Alors quelles solutions existent pour nous protéger de tels risques ? Quelques pistes :
►Idée n°1 : Informer plus précisément les joueurs et récolter leur consentement de manière plus explicite
Le RGPD est assez clair : “Le traitement des données à caractère personnel (..) ainsi que le traitement des données génétiques, des données biométriques aux fins d’identifier une personne physique de manière unique, des données concernant la santé (..) sont interdits. (…) sauf si la personne concernée a donné son consentement explicite(…)”.
Mais le problème vient de ce que l’on entend clairement par “identifier une personne physique de manière unique”. Les fabricants s’appuient sur le fait que ces données collectées ne servent pas à identifier les personnes mais à faire fonctionner le jeu.
Sauf que la collecte de ces données semble bien impossible à délier d’un processus d’identification. Les jeux en réalité virtuelle devraient donc récolter le consentement du public de manière beaucoup plus explicite et mettre en avant un message clair sur le traitement de leurs données personnelles et de l’identification qui peut en résulter.
► Idée n°2 : Repenser la réalité virtuelle avec le principe de Privacy by design
C’est un des principes fondateurs sur lequel a été développé le RGPD qui recommande d’inclure la question du respect de la vie privée et du traitement des données sensibles au centre des différents stades de conception d’un produit.
Concrètement, dans le cadre des casques de réalité virtuelle cela pourrait signifier ne pas partager les informations personnelles des joueurs (même anonymisées) à des tiers. Mais cela forcerait les fabricants à complètement repenser leur business model qui repose, au contraire, sur la collecte massive des données personnelles.
Cela n’est d’ailleurs pas un hasard si Facebook a mis la main sur le fabricant de casque Oculus en 2014 pour un peu plus de 2 milliards de dollars. C’est aussi pour avoir un accès privilégié à ce réservoir de données personnelles.
► Idée n°3 : Confier la réglementation du secteur à un comité indépendant
Enfin, une proposition a émergé lors d’un sommet d’experts qui s’est réuni en 2018 à Stanford, celle de la mise en place d’un comité indépendant au secteur de la réalité virtuelle que l’on appelle aussi un IRB (Institutional Review board).
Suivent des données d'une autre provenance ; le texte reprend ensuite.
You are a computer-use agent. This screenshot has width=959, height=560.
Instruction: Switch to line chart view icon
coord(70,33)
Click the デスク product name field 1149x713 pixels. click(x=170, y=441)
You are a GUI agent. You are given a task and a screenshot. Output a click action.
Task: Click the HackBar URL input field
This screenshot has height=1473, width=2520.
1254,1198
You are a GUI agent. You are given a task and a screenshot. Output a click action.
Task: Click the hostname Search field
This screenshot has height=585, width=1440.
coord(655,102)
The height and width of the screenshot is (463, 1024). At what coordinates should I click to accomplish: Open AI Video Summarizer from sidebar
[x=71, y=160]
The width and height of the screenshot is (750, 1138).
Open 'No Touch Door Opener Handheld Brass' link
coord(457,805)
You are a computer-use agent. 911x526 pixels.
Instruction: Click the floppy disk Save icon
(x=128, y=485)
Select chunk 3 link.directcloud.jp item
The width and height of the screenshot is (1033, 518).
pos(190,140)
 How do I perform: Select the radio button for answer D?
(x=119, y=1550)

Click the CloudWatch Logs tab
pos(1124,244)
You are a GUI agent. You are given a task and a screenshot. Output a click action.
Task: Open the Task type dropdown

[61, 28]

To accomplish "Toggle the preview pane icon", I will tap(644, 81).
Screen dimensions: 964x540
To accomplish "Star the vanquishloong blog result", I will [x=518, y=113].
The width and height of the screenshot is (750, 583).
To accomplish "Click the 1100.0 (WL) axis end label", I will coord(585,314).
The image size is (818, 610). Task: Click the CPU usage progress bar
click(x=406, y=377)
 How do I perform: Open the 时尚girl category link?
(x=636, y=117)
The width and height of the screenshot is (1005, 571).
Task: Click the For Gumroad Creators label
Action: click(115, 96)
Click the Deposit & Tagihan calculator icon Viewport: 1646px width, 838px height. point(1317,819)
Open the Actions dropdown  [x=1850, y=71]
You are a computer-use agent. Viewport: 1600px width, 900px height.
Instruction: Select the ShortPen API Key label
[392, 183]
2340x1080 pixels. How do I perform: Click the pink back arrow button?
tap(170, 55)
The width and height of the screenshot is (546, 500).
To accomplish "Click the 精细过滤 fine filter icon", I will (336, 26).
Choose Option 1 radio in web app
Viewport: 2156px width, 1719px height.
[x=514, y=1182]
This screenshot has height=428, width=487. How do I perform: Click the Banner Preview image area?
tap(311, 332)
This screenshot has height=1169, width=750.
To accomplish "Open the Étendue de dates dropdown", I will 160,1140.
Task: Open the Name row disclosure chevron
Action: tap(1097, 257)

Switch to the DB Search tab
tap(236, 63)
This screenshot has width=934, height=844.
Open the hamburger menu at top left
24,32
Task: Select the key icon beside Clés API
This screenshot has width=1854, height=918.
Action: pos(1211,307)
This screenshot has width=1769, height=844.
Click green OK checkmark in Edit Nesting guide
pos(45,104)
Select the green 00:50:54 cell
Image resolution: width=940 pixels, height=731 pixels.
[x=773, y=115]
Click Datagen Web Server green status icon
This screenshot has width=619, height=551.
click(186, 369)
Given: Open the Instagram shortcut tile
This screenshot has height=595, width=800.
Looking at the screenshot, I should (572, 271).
Ce genre de groupes régule déjà le cadre universitaire ou médical pour s’assurer de l’absence de conflits d’intérêt des chercheurs ou professeurs sur certains sujets d’études, à la manière d’un comité éthique indépendant.
Ce conseil serait chargé d’identifier l’ampleur et la probabilité des dommages potentiels faits aux utilisateurs et d’agir de manière préventive pour minimiser de tels risques.
Mais encore faut-il que les entreprises de réalité virtuelle acceptent de s’auto-réguler ; qu’auraient-elles à y gagner ? Peut-être introduire un peu plus de transparence dans leur fonctionnement permettrait, in fine, de proposer une technologie mieux comprise et donc mieux acceptée par tous.